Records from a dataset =
——

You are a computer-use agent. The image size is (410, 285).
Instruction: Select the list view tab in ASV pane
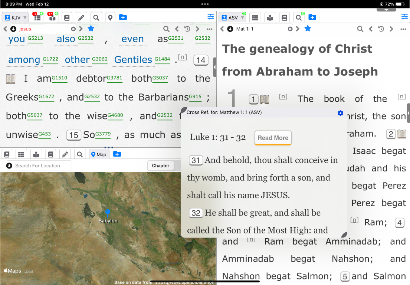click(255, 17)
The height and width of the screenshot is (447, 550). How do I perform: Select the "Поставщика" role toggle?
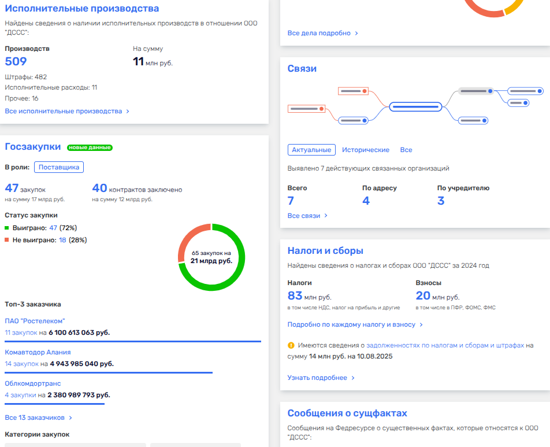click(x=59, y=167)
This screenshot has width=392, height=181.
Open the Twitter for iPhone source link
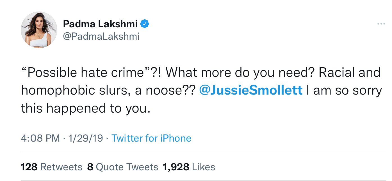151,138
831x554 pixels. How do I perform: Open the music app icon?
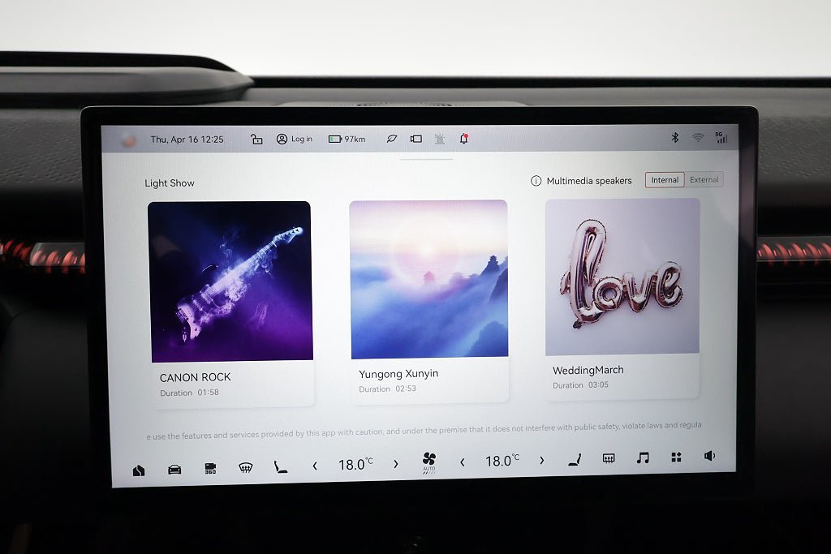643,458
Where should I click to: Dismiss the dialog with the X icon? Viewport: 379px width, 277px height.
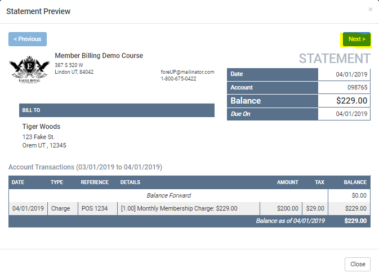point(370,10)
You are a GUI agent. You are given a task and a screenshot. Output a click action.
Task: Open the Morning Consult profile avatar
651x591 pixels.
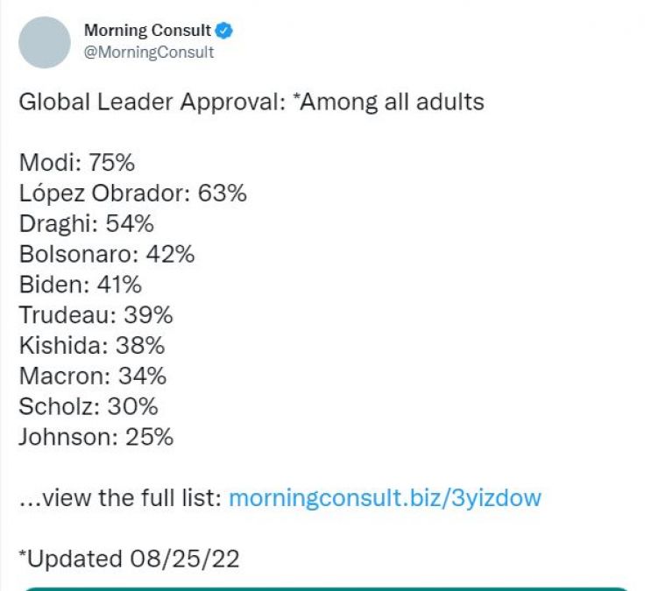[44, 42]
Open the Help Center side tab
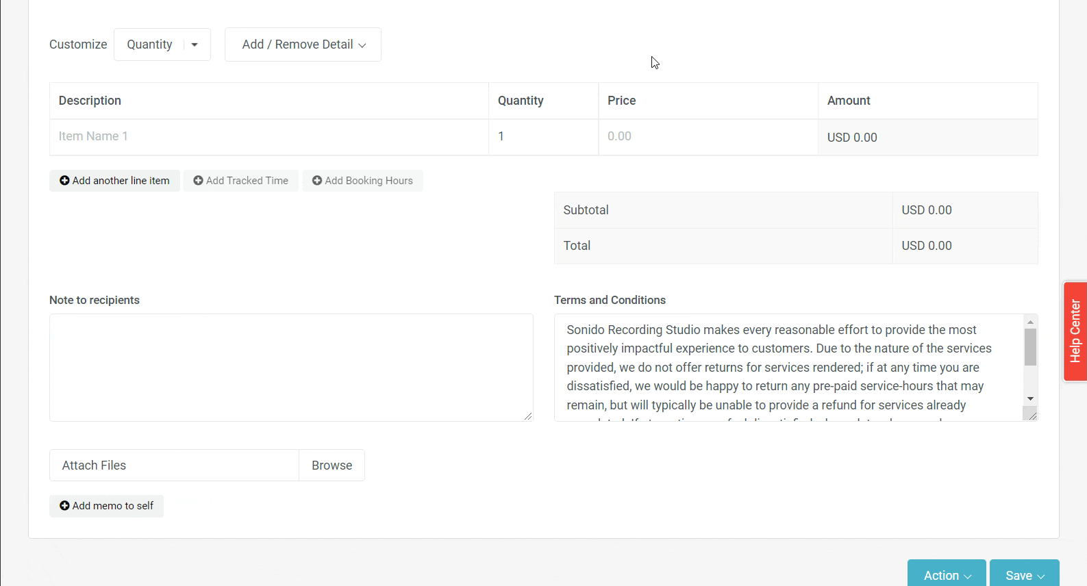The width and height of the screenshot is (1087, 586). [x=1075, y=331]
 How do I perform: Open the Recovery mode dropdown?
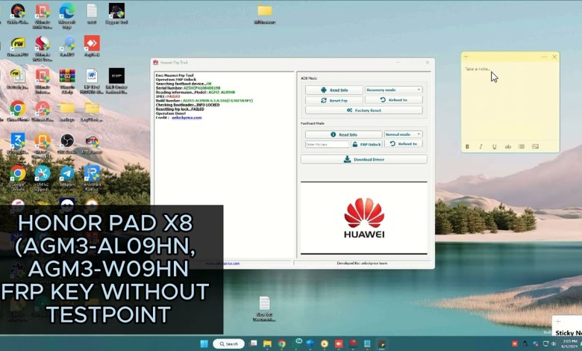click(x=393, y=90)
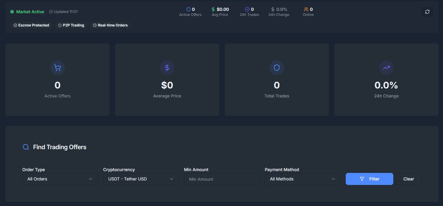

——

TASK ITEM = Exact copies of all the entries, without any pictures, are what the answer must contain.

OUTPUT BELOW =
You are a computer-use agent. The image size is (410, 285).
Instruction: Select the list view tab in ASV pane
click(255, 17)
The height and width of the screenshot is (447, 550). How do I perform: Select the "Поставщика" role toggle?
click(x=59, y=167)
This screenshot has width=392, height=181.
Open the Twitter for iPhone source link
151,138
831x554 pixels. How do I perform: Open the music app icon?
643,458
Where should I click to: Dismiss the dialog with the X icon? Viewport: 379px width, 277px height.
point(370,10)
You are a GUI agent. You are given a task and a screenshot. Output a click action.
Task: Open the Morning Consult profile avatar
651x591 pixels.
[44, 42]
Open the Help Center side tab
The width and height of the screenshot is (1087, 586). [x=1075, y=331]
 How do I perform: Open the Recovery mode dropdown?
click(x=393, y=90)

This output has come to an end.